Lets take an example of a physician who works 50 hours per week. This physician is 80% clinical time (40 hours a week) and 20% unfunded academic time (10 hours per week). If this physician produces wRVUs at the 75th percentile during the 40 hours per week that they are doing clinical care, it turns out that this is usually pretty close to a physician producing at the 50th percentile during a 50 hour clinical care week week. In other words, the productivity all pretty much balances out given that our physicians rarely are 100% clinical FTEs.
So, getting back to the annual departmental reviews, for most of the departments, about half of the physicians were producing at the 75th percentile. This seems appropriate – younger physicians need a ramp-up period before they get optimally efficient and productive, consultants and surgeons need a few years to build up a referral base, and inevitably even some seasoned physicians are going to be more productive than others. Ideally, you want the department to be producing at the 75th percentile, in order to allow for these variances in individual physician productivity.
But one of the departments had a striking graph. In 2015, 96% of the physicians in that department were exceeding the 75th percentile of wRVU productivity compared to other academic physicians in that specialty. In 2016, about a third of the physicians in that department resigned – mostly to go into private practice. I got to thinking that wRVU productivity is a lot like end-diastolic volume. And department/institution health is a lot like cardiac output. Increasing physician productivity is healthy for the department up to a point. But each department has a peak to its productivity curve, and if productivity gets too high, then the department is stressed, moral declines, and physicians leave.
It turns out that when it comes to physician productivity, more is not always better. If it reaches a point where academic physicians have to see more patients than physicians in private practice (but still get paid less than physicians in private practice), at some point, those physicians leave in order to work less and make more.
I don’t know exactly where the peak of the physician productivity Starling curve is. I suspect that it likely will vary from specialty to specialty depending on a number of variables. But my best estimate is that when a department’s average annual productivity exceeds the 85th to 90th percentile of wRVU productivity, bad things happen: physician burn-out, physician salary envy, lack of time to teach, etc.
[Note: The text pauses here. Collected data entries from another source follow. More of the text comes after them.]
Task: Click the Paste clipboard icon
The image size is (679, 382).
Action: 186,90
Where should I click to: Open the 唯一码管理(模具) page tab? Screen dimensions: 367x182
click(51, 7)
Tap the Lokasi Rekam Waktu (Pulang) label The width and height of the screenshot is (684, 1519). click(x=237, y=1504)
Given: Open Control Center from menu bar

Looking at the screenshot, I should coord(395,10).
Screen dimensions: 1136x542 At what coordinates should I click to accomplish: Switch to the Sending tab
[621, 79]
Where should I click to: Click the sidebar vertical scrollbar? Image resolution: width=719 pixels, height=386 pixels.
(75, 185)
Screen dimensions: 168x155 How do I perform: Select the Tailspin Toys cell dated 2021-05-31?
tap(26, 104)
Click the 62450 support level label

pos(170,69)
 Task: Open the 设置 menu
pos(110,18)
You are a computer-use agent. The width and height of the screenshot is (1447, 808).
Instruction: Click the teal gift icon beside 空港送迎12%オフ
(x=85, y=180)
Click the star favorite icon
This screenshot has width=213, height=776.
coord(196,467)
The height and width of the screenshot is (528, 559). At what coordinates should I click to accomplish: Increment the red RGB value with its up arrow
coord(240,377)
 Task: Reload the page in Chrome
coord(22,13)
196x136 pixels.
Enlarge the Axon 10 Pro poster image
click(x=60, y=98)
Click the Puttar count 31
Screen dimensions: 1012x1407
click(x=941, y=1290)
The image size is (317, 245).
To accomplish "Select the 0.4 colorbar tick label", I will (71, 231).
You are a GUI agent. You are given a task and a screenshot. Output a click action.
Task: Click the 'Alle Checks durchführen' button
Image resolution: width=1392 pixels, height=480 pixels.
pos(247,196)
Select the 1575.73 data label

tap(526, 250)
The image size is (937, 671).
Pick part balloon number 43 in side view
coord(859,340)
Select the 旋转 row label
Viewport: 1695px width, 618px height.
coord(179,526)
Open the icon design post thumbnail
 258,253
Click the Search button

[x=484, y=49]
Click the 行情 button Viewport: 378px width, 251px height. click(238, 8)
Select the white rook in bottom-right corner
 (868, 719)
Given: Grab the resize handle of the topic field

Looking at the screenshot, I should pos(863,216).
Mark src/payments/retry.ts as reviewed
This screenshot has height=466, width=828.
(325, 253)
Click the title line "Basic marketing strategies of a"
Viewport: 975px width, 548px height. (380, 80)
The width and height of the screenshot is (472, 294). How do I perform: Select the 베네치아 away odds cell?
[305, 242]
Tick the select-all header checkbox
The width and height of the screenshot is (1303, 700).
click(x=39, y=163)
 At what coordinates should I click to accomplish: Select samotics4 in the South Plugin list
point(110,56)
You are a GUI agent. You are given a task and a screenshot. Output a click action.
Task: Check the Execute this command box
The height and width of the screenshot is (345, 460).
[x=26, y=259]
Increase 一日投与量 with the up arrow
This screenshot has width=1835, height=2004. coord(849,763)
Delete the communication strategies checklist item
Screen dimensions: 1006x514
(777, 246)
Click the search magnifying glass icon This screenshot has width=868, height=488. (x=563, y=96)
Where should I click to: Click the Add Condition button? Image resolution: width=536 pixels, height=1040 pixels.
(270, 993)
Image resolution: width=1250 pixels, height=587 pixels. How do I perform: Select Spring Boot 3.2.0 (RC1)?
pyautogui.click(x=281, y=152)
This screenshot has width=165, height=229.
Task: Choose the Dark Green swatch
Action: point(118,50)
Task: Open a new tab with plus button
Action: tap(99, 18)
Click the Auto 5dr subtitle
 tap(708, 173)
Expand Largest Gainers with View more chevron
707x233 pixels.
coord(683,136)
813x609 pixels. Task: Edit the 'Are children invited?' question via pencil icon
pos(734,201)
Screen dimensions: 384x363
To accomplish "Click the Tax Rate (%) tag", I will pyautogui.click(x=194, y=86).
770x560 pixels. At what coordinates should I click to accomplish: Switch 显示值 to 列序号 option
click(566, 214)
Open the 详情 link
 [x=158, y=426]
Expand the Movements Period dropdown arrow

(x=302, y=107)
Some physicians are going to always be extreme producers and aren’t happy unless they are in the 95th percentile of productivity. For those physicians, you get them a really nice office, publicly acknowledge them, and make sure that they get plenty of administrative/nursing support. Those are the physicians that give others in your institution the extra time that they need to teach and do research. But for most physicians, if you see their productivity getting that high, it is a sign that you need more physicians if you are going to retain them in the future.